What you are asked to do: Gather each line in the entries below that contains the word "Instruction".

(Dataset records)
= = =

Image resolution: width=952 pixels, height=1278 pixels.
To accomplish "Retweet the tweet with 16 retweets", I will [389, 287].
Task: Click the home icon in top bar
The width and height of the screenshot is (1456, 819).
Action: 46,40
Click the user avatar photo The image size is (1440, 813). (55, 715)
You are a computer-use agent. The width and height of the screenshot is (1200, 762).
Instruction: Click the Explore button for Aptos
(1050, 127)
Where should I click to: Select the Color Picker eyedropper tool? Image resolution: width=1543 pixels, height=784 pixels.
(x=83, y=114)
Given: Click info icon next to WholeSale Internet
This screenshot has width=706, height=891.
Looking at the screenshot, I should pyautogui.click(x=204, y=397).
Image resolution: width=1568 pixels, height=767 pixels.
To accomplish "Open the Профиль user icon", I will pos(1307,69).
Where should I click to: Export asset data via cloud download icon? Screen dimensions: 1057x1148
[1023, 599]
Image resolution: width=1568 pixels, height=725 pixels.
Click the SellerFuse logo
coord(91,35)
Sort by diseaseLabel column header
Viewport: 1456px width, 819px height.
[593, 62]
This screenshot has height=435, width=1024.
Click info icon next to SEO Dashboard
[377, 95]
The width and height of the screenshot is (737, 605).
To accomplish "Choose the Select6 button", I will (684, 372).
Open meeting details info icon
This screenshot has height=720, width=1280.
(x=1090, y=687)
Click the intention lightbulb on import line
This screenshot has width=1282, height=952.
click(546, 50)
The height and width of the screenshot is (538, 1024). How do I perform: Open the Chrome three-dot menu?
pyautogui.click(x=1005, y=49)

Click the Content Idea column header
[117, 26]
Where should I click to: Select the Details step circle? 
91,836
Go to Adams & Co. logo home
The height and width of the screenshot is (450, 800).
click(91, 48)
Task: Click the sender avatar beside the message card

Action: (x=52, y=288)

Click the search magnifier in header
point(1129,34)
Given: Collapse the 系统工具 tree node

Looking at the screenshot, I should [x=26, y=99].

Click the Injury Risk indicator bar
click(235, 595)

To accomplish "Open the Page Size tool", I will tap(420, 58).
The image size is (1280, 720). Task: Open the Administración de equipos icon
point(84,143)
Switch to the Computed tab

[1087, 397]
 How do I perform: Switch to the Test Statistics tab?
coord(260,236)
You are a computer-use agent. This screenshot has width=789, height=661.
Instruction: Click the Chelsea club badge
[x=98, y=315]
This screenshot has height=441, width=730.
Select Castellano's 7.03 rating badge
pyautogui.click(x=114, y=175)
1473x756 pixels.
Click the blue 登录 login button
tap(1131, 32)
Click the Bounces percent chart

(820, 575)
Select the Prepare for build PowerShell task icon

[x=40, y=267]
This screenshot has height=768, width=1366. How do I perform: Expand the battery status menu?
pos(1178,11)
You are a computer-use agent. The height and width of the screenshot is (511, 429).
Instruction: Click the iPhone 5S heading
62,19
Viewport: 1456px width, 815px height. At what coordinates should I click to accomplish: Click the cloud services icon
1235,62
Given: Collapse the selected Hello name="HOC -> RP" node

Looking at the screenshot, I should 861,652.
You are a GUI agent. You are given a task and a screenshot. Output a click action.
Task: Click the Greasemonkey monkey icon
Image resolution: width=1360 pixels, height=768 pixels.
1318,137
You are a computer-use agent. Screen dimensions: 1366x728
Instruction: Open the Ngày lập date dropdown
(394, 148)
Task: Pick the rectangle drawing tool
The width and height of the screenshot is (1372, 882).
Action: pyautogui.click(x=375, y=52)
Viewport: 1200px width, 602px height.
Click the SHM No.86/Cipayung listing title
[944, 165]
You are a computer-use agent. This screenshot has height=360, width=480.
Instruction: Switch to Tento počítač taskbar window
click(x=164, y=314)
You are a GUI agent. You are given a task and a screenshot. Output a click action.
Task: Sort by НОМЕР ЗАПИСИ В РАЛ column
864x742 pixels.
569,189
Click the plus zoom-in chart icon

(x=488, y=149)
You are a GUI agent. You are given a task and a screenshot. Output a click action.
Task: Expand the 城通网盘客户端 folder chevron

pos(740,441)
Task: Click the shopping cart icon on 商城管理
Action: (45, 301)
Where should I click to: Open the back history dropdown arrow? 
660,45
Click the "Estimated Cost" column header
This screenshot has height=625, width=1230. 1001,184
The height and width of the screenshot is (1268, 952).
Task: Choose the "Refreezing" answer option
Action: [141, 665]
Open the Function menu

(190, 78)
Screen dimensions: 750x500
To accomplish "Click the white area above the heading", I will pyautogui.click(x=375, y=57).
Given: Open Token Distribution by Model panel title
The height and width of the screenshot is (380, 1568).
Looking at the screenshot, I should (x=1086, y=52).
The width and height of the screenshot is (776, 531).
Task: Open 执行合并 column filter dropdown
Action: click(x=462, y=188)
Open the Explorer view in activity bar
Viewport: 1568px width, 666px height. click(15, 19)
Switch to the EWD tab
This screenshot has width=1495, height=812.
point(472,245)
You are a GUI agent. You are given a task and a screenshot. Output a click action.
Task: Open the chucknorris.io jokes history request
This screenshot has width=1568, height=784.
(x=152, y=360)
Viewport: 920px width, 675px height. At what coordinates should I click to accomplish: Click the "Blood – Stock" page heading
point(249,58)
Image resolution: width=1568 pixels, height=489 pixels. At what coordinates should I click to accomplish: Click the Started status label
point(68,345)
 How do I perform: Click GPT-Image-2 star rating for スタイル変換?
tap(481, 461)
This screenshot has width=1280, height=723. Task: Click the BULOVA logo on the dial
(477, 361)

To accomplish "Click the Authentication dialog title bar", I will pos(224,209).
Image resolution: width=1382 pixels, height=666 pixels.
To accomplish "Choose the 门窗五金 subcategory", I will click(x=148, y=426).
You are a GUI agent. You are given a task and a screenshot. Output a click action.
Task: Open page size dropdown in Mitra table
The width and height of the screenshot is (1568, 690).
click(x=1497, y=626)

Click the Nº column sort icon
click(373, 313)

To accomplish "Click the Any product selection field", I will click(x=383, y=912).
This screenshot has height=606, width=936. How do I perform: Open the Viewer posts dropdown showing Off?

= = =

Response for this exercise:
Instruction: Click the Explore button for Aptos
Instruction: Click the Chelsea club badge
Instruction: Click the iPhone 5S heading
Instruction: Open the Ngày lập date dropdown
Instruction: Switch to Tento počítač taskbar window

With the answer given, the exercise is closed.